Mr Rahman, whose father was killed in a racist attack in Newcastle in 1977, said worshippers were nearly struck by rockets thrown at the building by up to eight teenagers on Saturday evening.
He became the city's first mayor of minority descent when he was appointed in May.
He said the youths then fled and hurled racist abuse at him, telling him to "go back where you came from".
He called the police then heard more fireworks being let off as he was inside praying, and confronted the group as he left the mosque.
Mr Rahman was then subjected to more insults and had a rocket aimed at him, while several more were fired towards worshippers and at the mosque, he said.
"It was a horrible situation, it was absolutely sickening," he said. "I was scared and it has infuriated me to the core.
"Where on Earth have these kids picked up these bigoted, racist thoughts? Muslim people have been living in this area since long before these kids were born.
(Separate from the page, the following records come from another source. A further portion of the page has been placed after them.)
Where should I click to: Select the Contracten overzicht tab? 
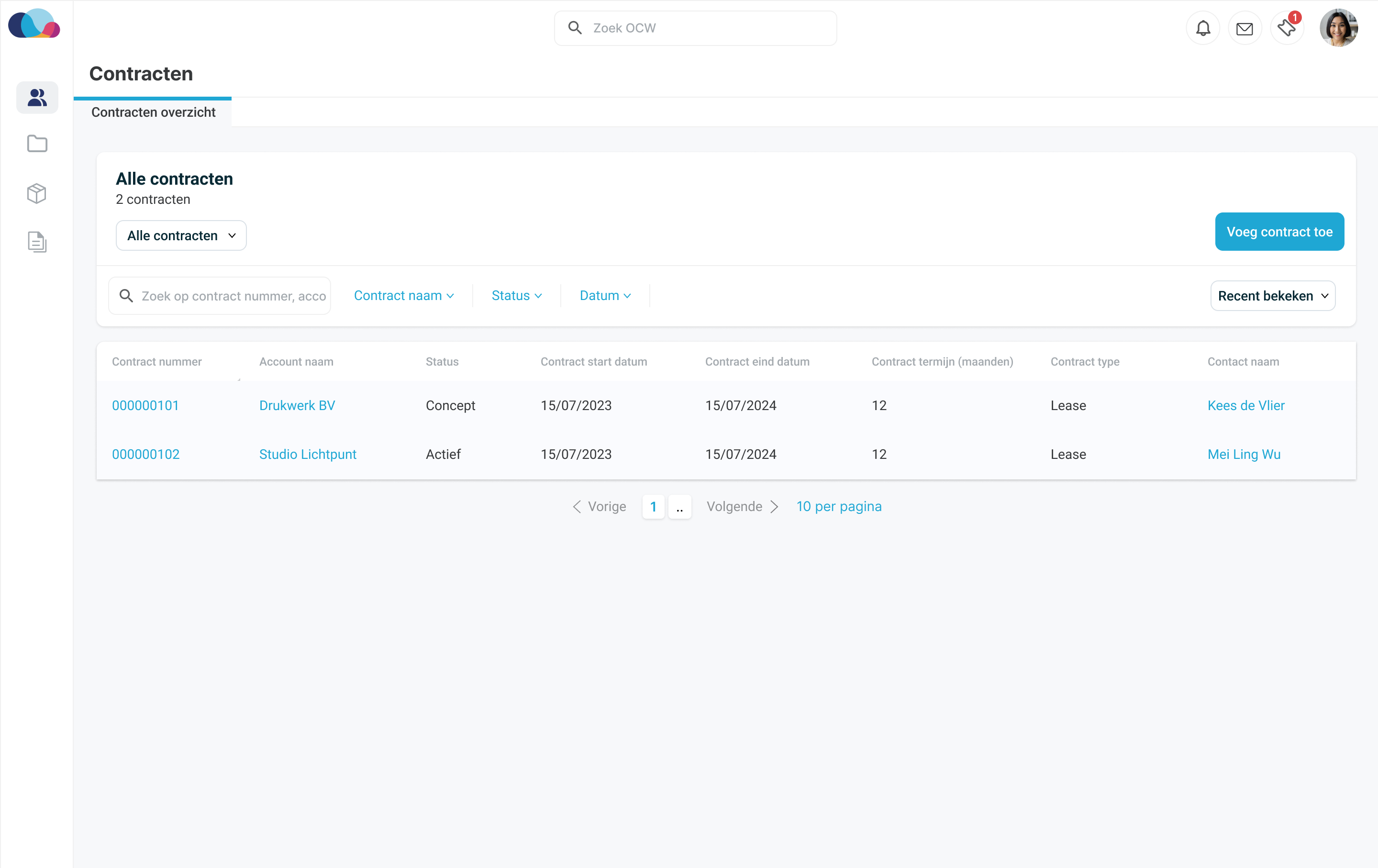tap(153, 112)
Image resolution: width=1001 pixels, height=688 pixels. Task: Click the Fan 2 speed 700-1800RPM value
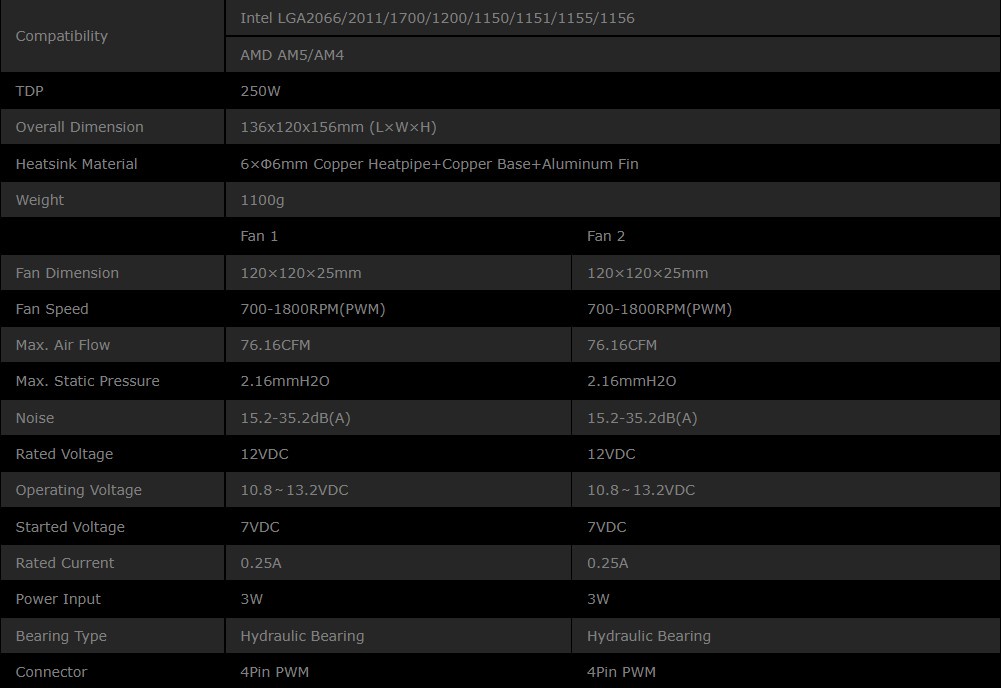(659, 309)
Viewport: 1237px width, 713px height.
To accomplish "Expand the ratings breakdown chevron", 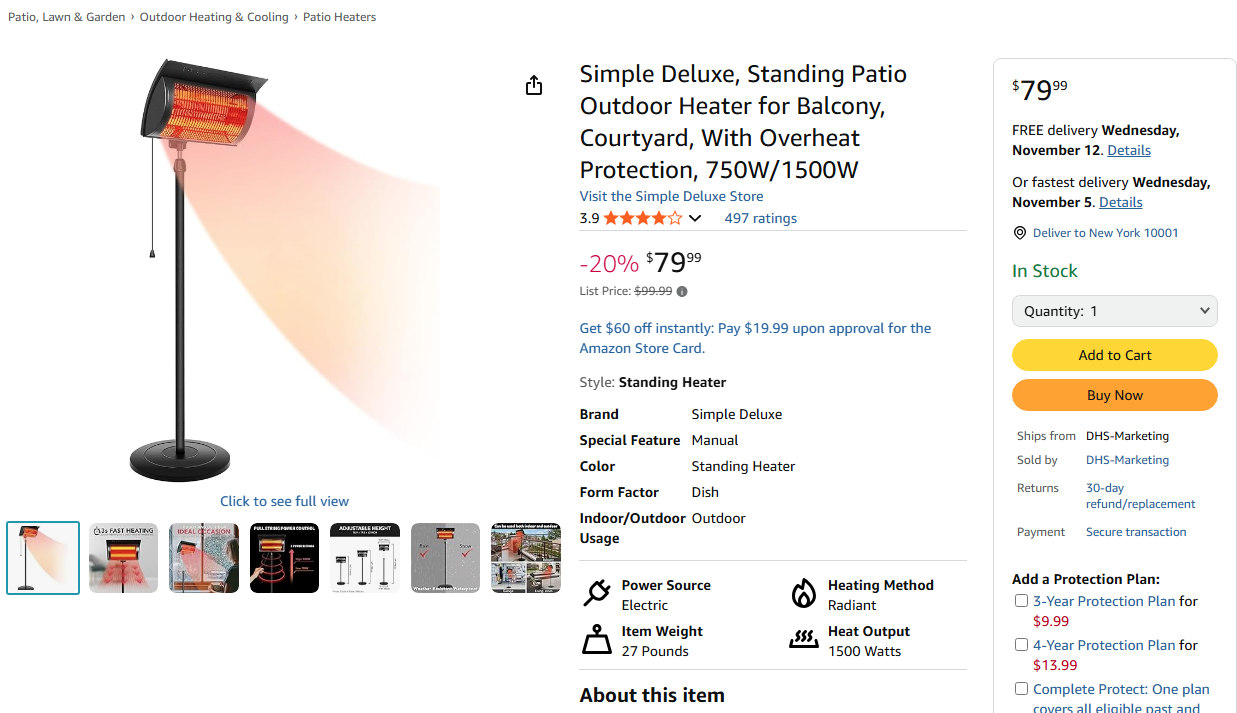I will pos(695,219).
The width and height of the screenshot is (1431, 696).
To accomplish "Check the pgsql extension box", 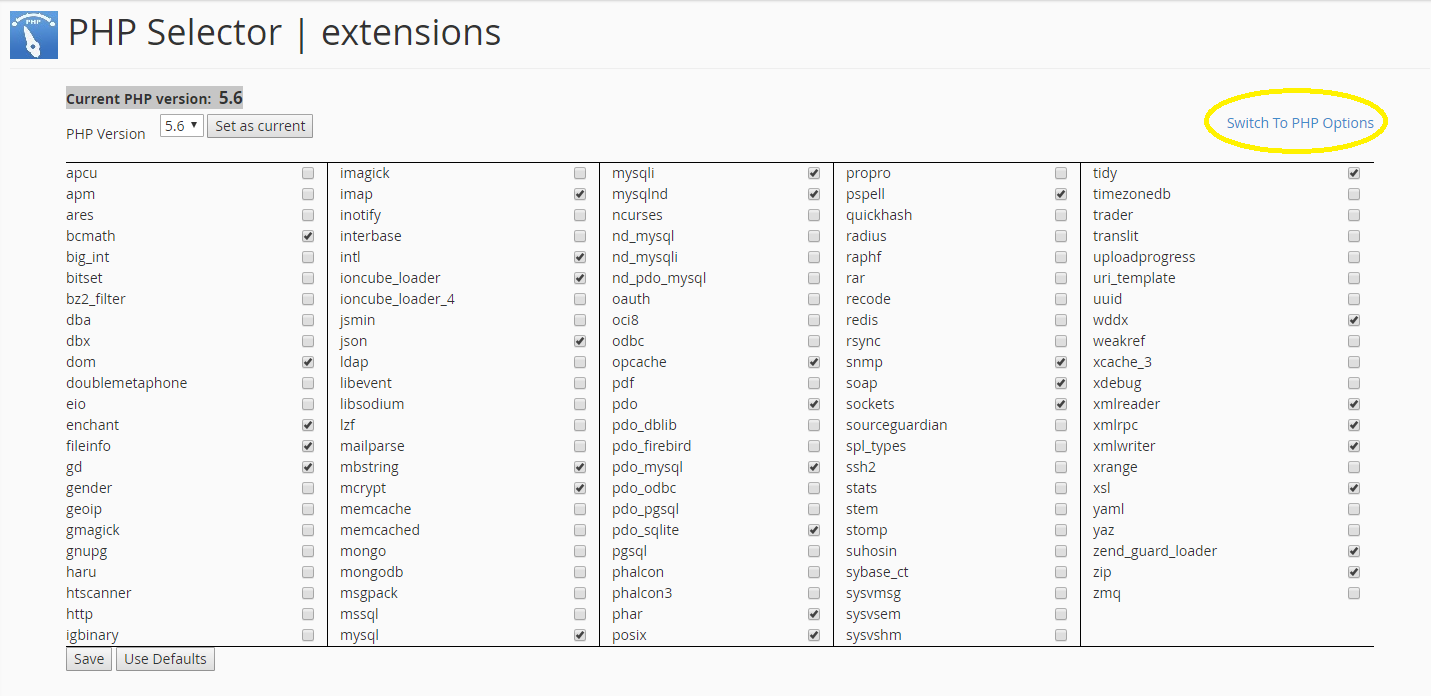I will pos(814,551).
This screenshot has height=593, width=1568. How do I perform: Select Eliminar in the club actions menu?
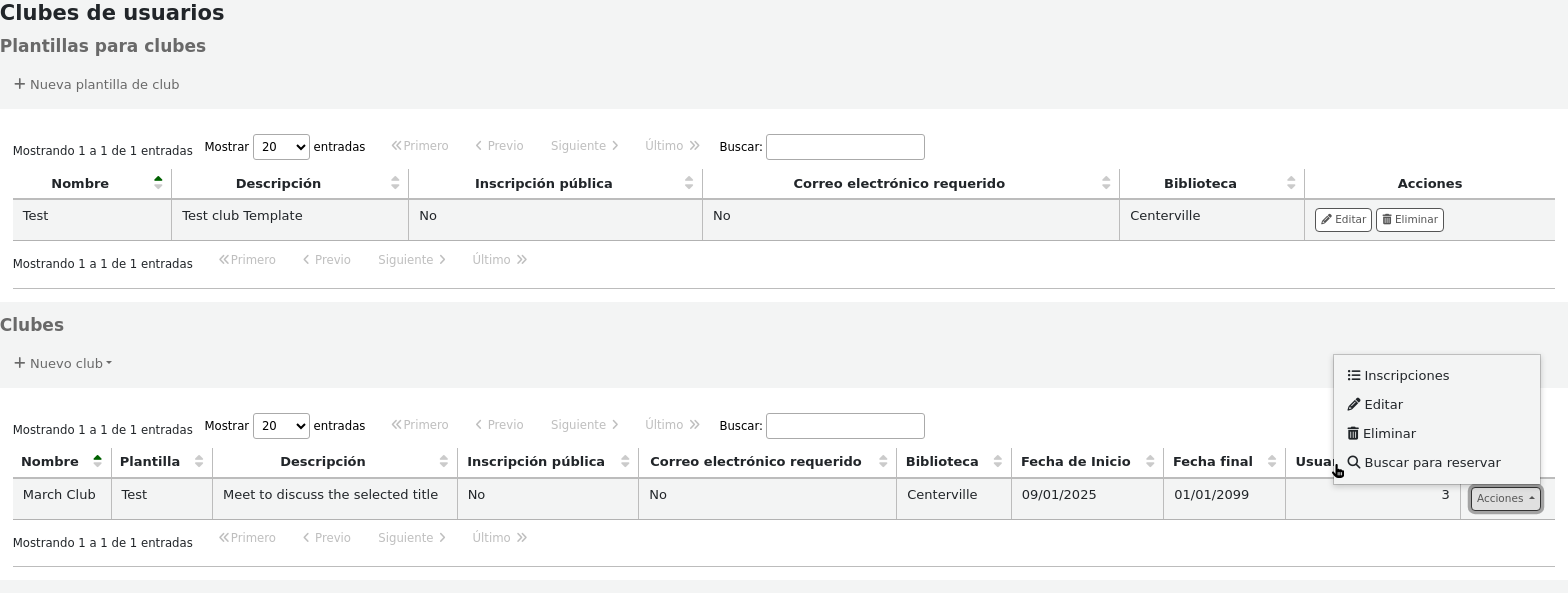coord(1388,434)
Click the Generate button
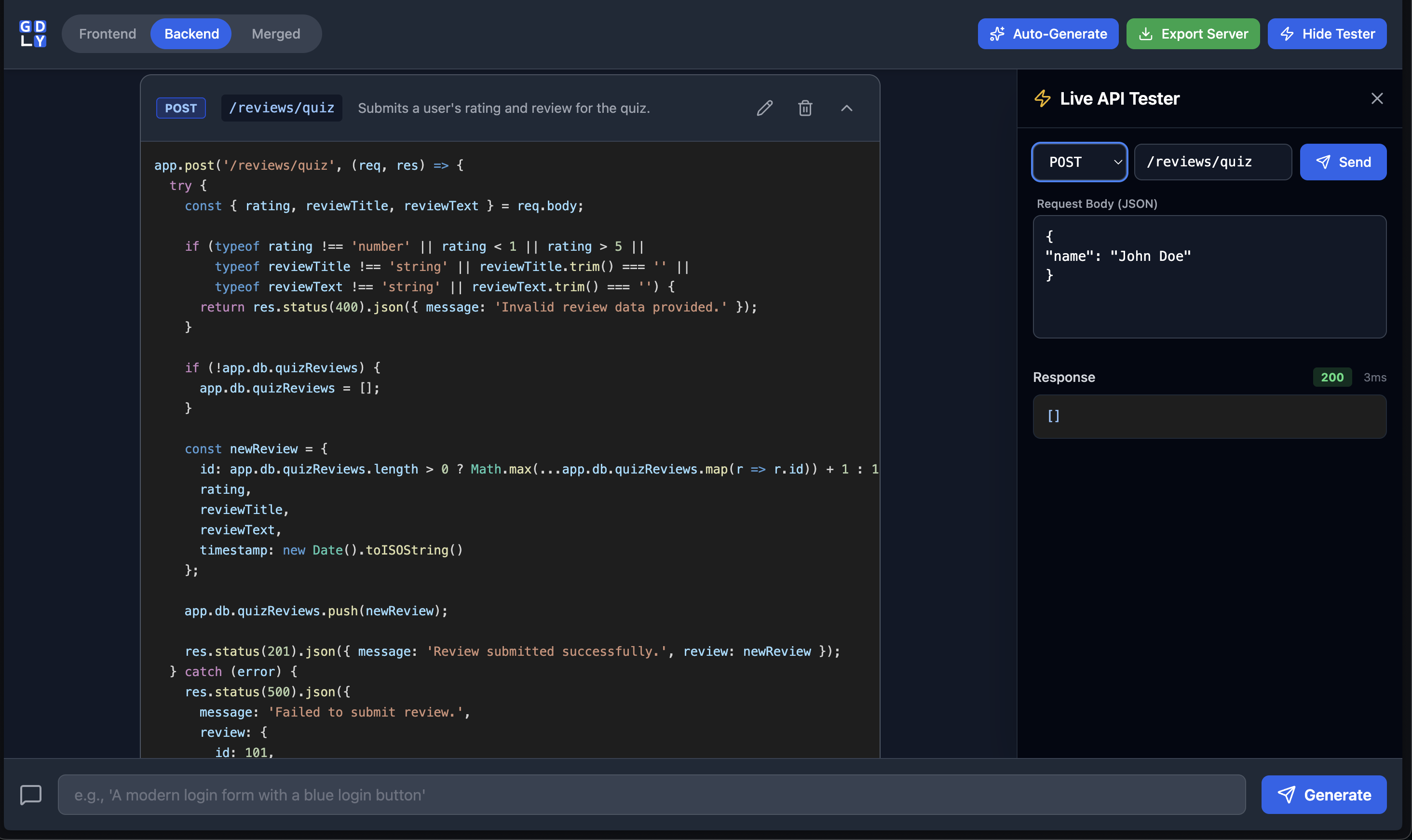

"They have contributed and continue to contribute in so many ways to making the area better for us all. When I came home I told my sons that if they ever behaved in that kind of way then I would disown them."
Insp Andrew Stephenson, of Northumbria Police, said: "This type of behaviour, committed by the overwhelming minority, is completely unacceptable and will not be tolerated.
"Not only have they damaged property but they could have seriously injured someone."